Purpose: Corneal ulceration may be treated with human amniotic membrane (HAM) while neovascularization remains a common complication of corneal ulceration. As several factors contained within HAM may contribute to reduced corneal scarring, we investigated if HAM may be additionally loaded with bevacizumab and potentially serve as a carrier for anti-vascular endothelial growth factor (VEGF) drugs to provide constant VEGF blockade.
Materials and Methods: Cryo-preserved HAM were incubated with different bevacizumab concentrations in organ culture medium for 2-5 d.

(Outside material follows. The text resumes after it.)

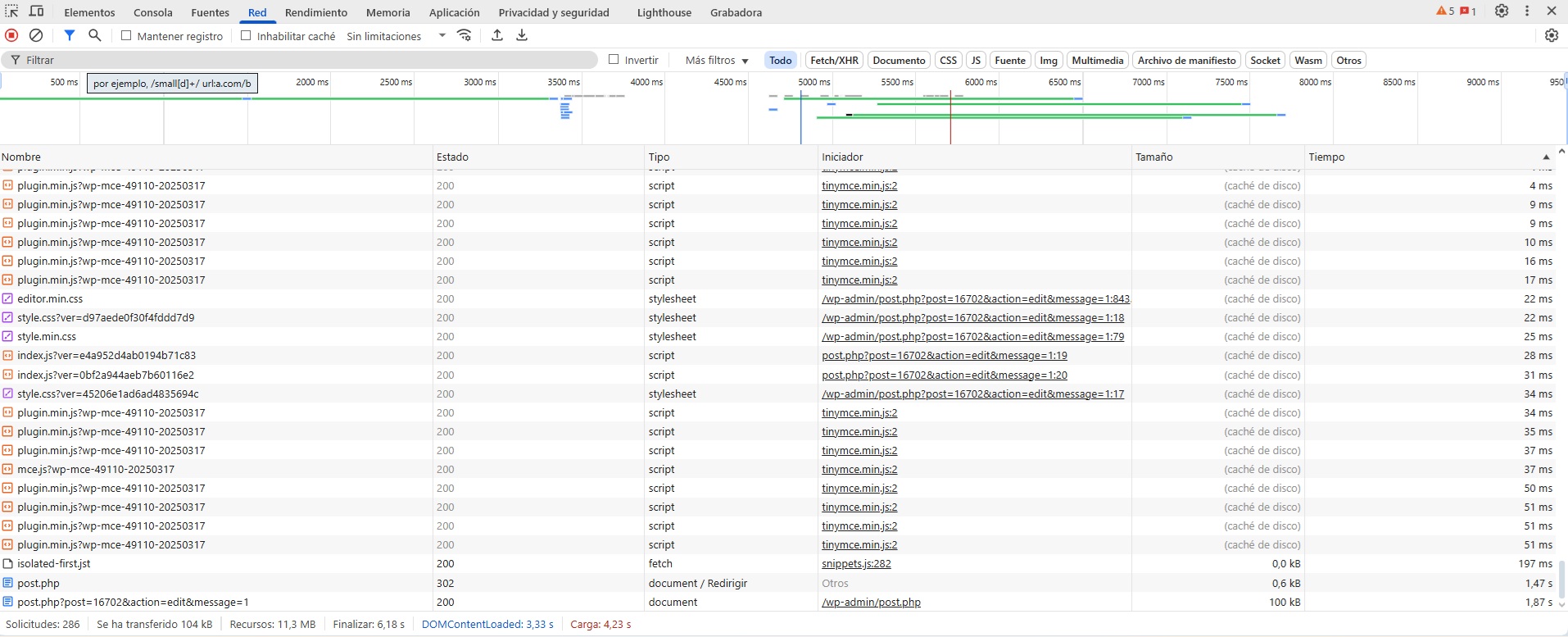Toggle the filter funnel icon
The height and width of the screenshot is (637, 1568).
point(70,35)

Controls were incubated without bevacizumab. Then, all samples were placed into an organ culture medium without bevacizumab for 48 h, 72 h or for 5 d at 37 °C with the medium being changed at all time points. After that, VEGF165 was added to the supernatants for 24 h and free VEGF 165 was measured by ELISA.
Results: Free VEGF was significantly blocked at 48 and 72 h (p < 0.01). VEGF blockade was less pronounced after 1 week. However, as compared to control, VEGF was significantly blocked at all times (p < 0.05).
Conclusion: In this in-vitro setting, we could demonstrate effective VEGF-blockade for up to 1 week by incubating HAM with bevacizumab. HAMs might be potentially used as a carrier for drugs delivered to the cornea.